CONSIGNE 1: Selon l'extrait sur la correspondance entre Mishima et Kawabata, de quelle addiction Kawabata a-t-il souffert ?

EXTRAIT DU TEXTE:

Toujours dans ma relecture de Mishima, j'ai jeté mon dévolu sur sa Correspondance avec Kawabata, espérant mieux comprendre l'influence mutuelle qui s'est développée entre les deux auteurs, mieux comprendre l’esthétique de Mishima. C'est aussi un bon moyen de découvrir une part de l'intimité de ces hommes fascinants.



Sur la forme, le choix opéré est de ne pas mettre toute la correspondance mais seulement une sélection de cette correspondance, des premières aux dernières lettres échangées en 1970.

Si cela laisse un peu sur sa faim le lecteur, du moins la lecture rendue plus fluide tout en permettant de capter avec succès les points intéressants de cette correspondance.



Il est intéressant de voir l'évolution de la relation entre ces deux génies. Le jeune Mishima est révérencieux envers Kawabata, écrivain établi. Il s'excuse sans cesse car il pense "importuner" son aîné avec ses lettres. Mishima tente de montrer ses conceptions esthétiques à Kawabata au travers de deux lettres passionnées et un peu floues. Ce Mishima poli mais exalté va évoluer pour devenir un homme mature, plus réfléchi, ami avec Kawabata qui lui voue non plus une sympathie protectrice mais un respect amical. C'est même vers la fin Kawabata vieillissant qui semble gêné de demander de l'aide à Mishima, comme si les rôles s'inversaient.



Car cette correspondance, de par l'amitié entre les deux hommes, nous permet de lever un coin de l'intimité de ces deux écrivains si complexes à appréhender. Mishima a ainsi souffert de problèmes d'alcool, Kawabata d'une addiction aux somnifères...; autant de détails qui permettent de mieux comprendre certaines œuvres de deux hommes. Mais certaines zones d'ombres restent, certaines choses indicibles. L'attirance d'un Mishima marié de mauvaise grâce du fait de son homosexualité assez évidente ne sera pas abordée. Kawabata y fait-il référence quand il demande à Mishima tout juste marié de bien prendre soin de sa femme ? Mystère ...

DONNÉES FOURNIES:

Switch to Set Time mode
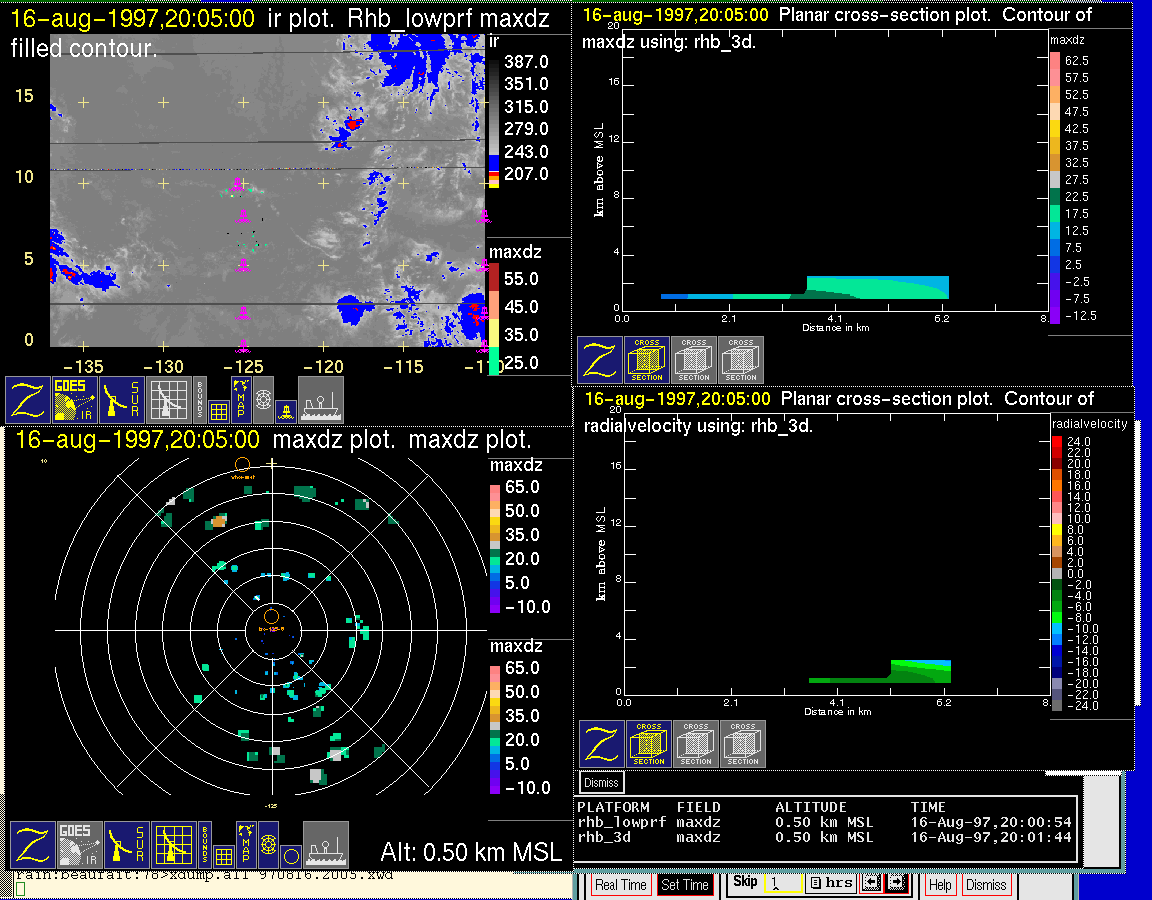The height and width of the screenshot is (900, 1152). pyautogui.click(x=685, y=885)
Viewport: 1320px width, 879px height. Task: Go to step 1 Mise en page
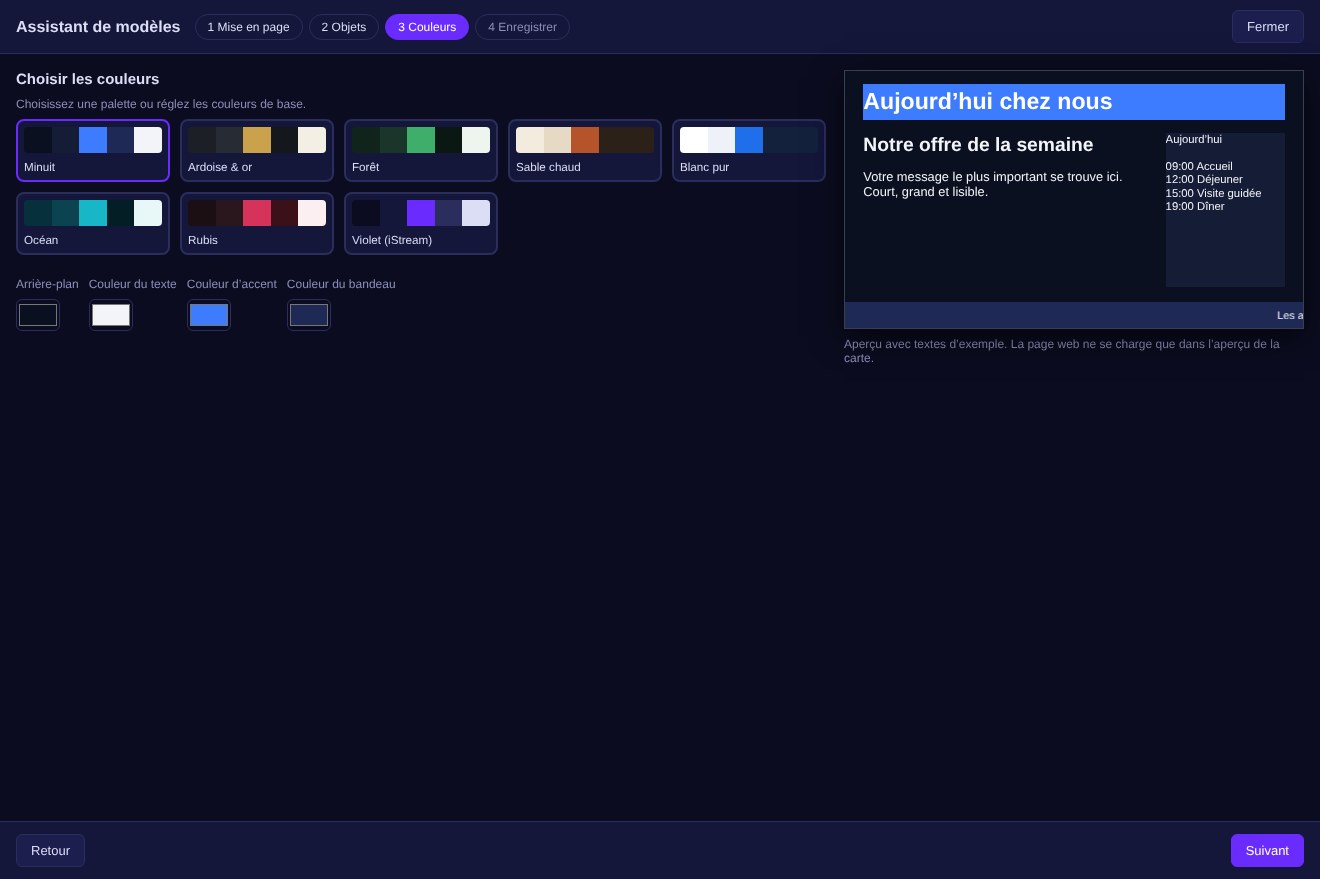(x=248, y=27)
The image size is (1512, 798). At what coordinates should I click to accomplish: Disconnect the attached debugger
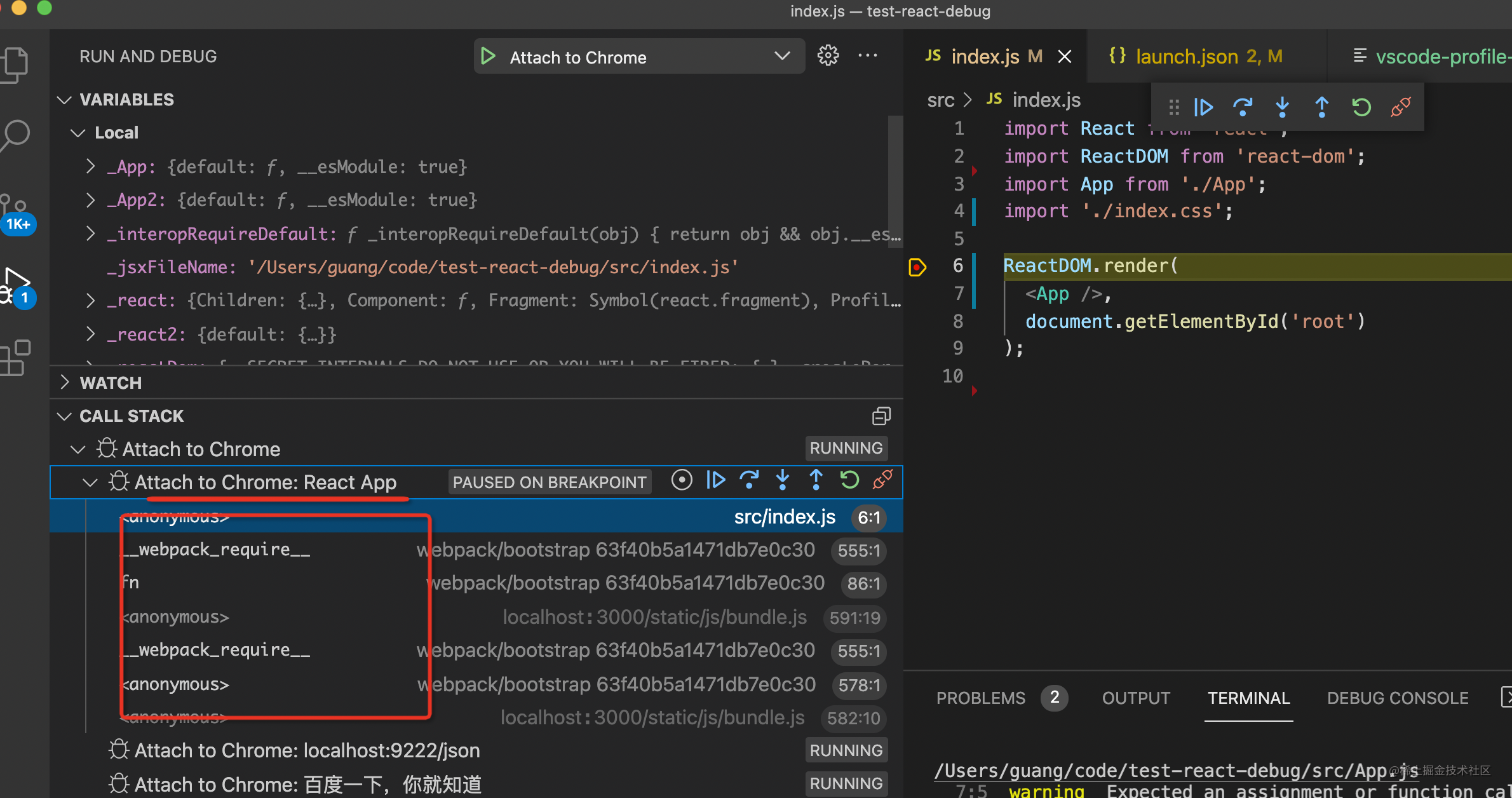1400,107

==

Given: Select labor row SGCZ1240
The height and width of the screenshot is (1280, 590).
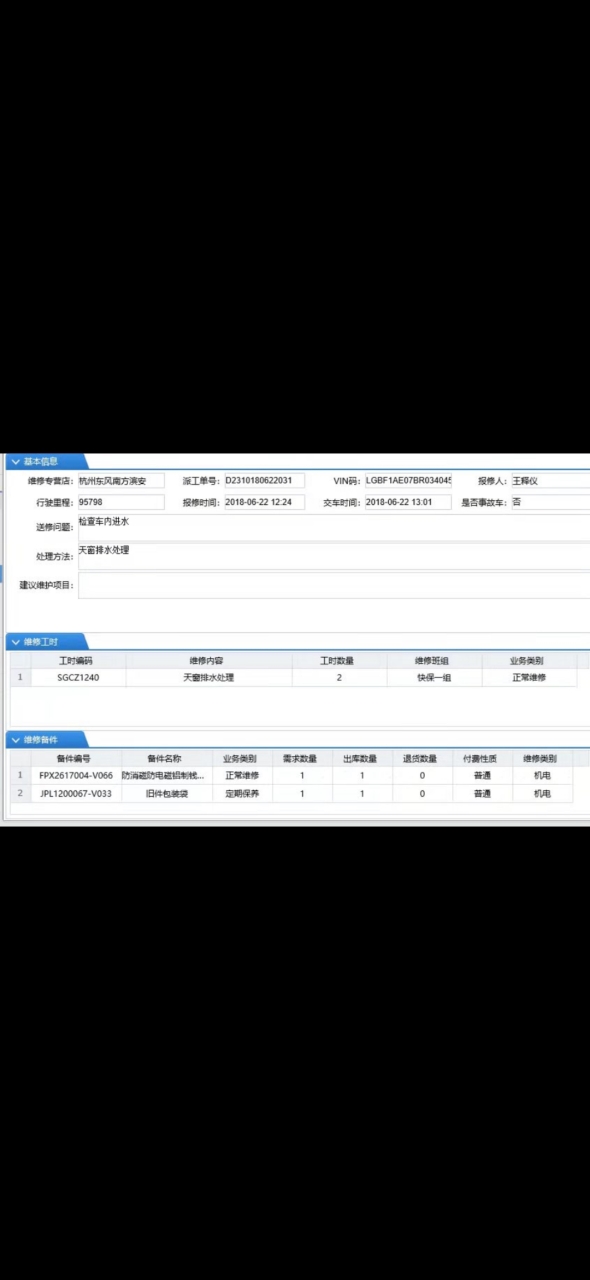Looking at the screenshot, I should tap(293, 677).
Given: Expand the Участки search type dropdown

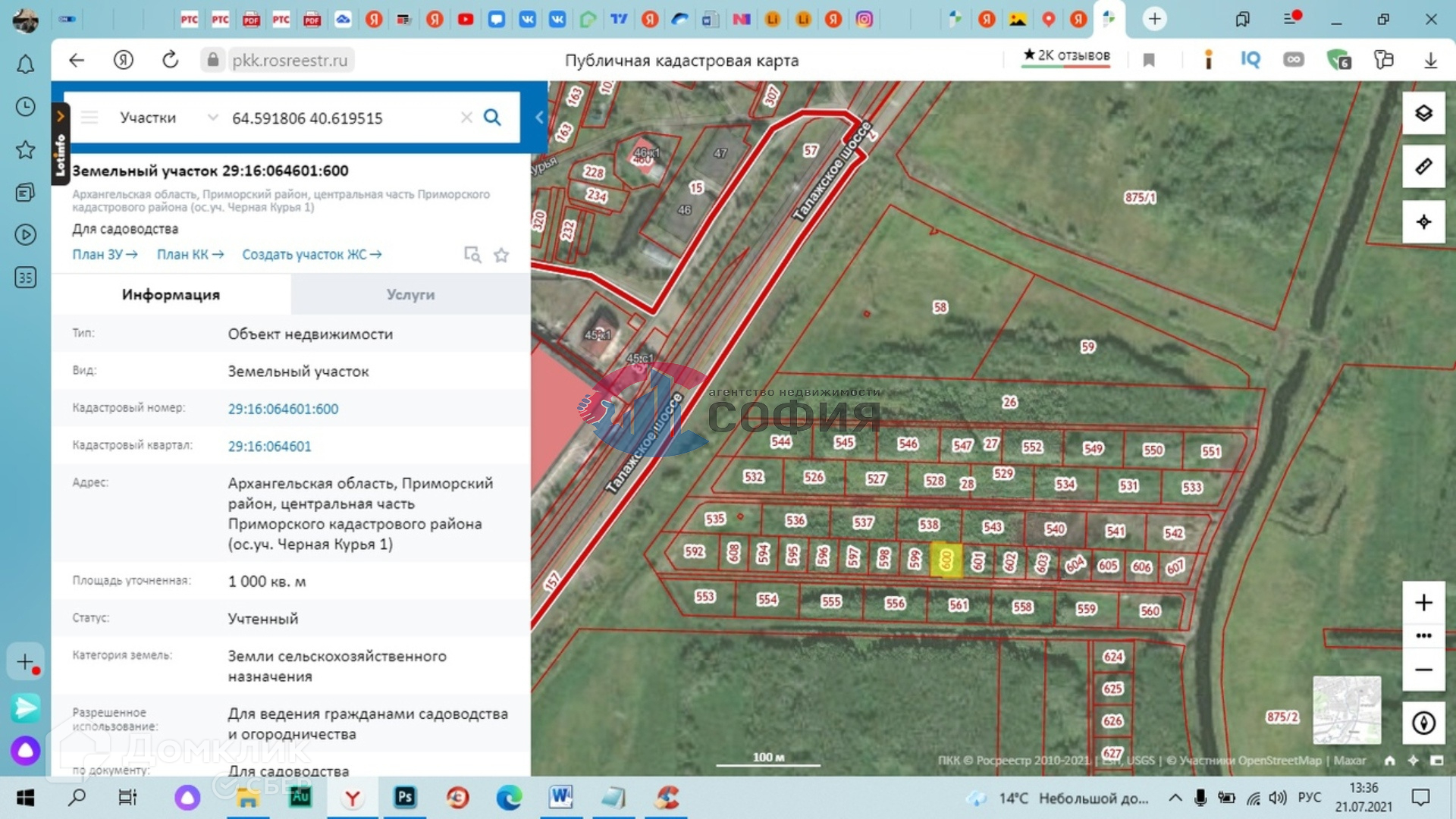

CONSIGNE 2: Recopiez à l'identique les lignes des enregistrements comprises entre celle qui contient "Given: Select labor row SGCZ1240" et celle qui contient "Given: Expand the", ces deux lignes incluses. Omettez les images dans votre réponse.

RÉPONSE ATTENDUE 1: D'une addiction aux somnifères.

RÉPONSE ATTENDUE 2:
Given: Select labor row SGCZ1240
The height and width of the screenshot is (1280, 590).
Looking at the screenshot, I should tap(293, 677).
Given: Expand the Участки search type dropdown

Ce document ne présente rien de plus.